ABOUT THIS TASK →
Exact copy, no pictures: reproduce every record below as it stands.

DATA SECTION →
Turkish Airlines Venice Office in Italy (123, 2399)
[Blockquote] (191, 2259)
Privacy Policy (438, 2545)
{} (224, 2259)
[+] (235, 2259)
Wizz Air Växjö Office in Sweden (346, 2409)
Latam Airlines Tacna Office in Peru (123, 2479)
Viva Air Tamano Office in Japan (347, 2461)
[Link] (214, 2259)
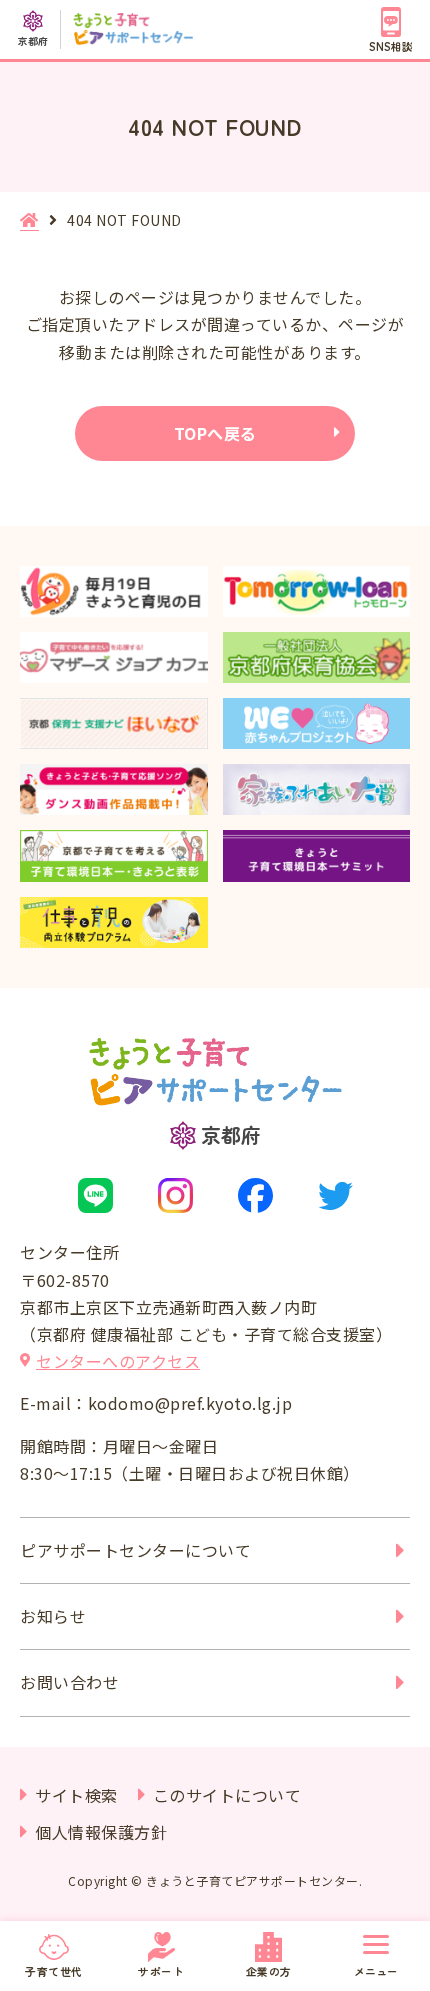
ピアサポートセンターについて (135, 1550)
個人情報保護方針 (101, 1832)
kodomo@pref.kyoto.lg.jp (190, 1403)
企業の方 (269, 1971)
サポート (161, 1971)
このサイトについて (227, 1795)
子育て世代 (54, 1971)
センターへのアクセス (118, 1361)
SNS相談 (391, 46)
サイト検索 (76, 1795)
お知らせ (53, 1616)
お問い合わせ (69, 1682)
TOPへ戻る (215, 433)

EXERCISE RESULT →
Turkish Airlines Venice Office in Italy (123, 2399)
[Blockquote] (191, 2259)
Privacy Policy (438, 2545)
{} (224, 2259)
[+] (235, 2259)
Wizz Air Växjö Office in Sweden (346, 2409)
Latam Airlines Tacna Office in Peru (123, 2479)
Viva Air Tamano Office in Japan (347, 2461)
[Link] (214, 2259)
ピアサポートセンターについて (135, 1550)
個人情報保護方針 (101, 1832)
kodomo@pref.kyoto.lg.jp (190, 1403)
企業の方 (269, 1971)
サポート (161, 1971)
このサイトについて (227, 1795)
子育て世代 (54, 1971)
センターへのアクセス (118, 1361)
SNS相談 (391, 46)
サイト検索 (76, 1795)
お知らせ (53, 1616)
お問い合わせ (69, 1682)
TOPへ戻る (215, 433)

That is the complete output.